▸ **Work instructions**
Write the entries below out again in full. Match every character.

▸ **Supplied records**
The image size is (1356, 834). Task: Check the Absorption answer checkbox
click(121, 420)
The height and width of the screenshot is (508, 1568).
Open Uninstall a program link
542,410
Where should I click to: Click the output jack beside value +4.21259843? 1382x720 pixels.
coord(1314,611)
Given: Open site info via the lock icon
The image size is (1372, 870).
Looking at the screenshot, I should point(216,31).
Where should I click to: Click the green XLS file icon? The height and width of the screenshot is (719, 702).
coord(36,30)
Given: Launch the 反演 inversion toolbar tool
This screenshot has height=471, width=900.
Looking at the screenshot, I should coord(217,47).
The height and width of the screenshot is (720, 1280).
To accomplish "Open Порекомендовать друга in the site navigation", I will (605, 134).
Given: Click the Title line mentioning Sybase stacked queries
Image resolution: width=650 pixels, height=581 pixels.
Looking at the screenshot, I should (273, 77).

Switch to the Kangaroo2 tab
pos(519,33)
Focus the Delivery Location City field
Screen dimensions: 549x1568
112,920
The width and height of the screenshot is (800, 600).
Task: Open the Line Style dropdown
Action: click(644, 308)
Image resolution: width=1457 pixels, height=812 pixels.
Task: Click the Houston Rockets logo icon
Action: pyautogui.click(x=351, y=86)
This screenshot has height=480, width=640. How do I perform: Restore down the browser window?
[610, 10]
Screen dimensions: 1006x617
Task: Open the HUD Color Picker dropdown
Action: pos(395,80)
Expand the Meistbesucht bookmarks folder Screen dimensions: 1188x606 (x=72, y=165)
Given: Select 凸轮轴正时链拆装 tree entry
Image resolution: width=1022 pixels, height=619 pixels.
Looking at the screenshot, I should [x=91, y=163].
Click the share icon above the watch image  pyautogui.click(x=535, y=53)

▸ **Reply**
The image size is (1356, 834). Task: Check the Absorption answer checkbox
click(121, 420)
The height and width of the screenshot is (508, 1568).
Open Uninstall a program link
542,410
Where should I click to: Click the output jack beside value +4.21259843? 1382x720 pixels.
coord(1314,611)
Given: Open site info via the lock icon
The image size is (1372, 870).
Looking at the screenshot, I should point(216,31).
Where should I click to: Click the green XLS file icon? The height and width of the screenshot is (719, 702).
coord(36,30)
Given: Launch the 反演 inversion toolbar tool
This screenshot has height=471, width=900.
Looking at the screenshot, I should coord(217,47).
The height and width of the screenshot is (720, 1280).
To accomplish "Open Порекомендовать друга in the site navigation", I will (605, 134).
Given: Click the Title line mentioning Sybase stacked queries
Image resolution: width=650 pixels, height=581 pixels.
Looking at the screenshot, I should (273, 77).

Switch to the Kangaroo2 tab
pos(519,33)
Focus the Delivery Location City field
Screen dimensions: 549x1568
112,920
The width and height of the screenshot is (800, 600).
Task: Open the Line Style dropdown
Action: click(644, 308)
Image resolution: width=1457 pixels, height=812 pixels.
Task: Click the Houston Rockets logo icon
Action: pyautogui.click(x=351, y=86)
This screenshot has height=480, width=640. How do I perform: Restore down the browser window?
[610, 10]
Screen dimensions: 1006x617
Task: Open the HUD Color Picker dropdown
Action: pos(395,80)
Expand the Meistbesucht bookmarks folder Screen dimensions: 1188x606 (x=72, y=165)
Given: Select 凸轮轴正时链拆装 tree entry
Image resolution: width=1022 pixels, height=619 pixels.
Looking at the screenshot, I should [x=91, y=163].
Click the share icon above the watch image  pyautogui.click(x=535, y=53)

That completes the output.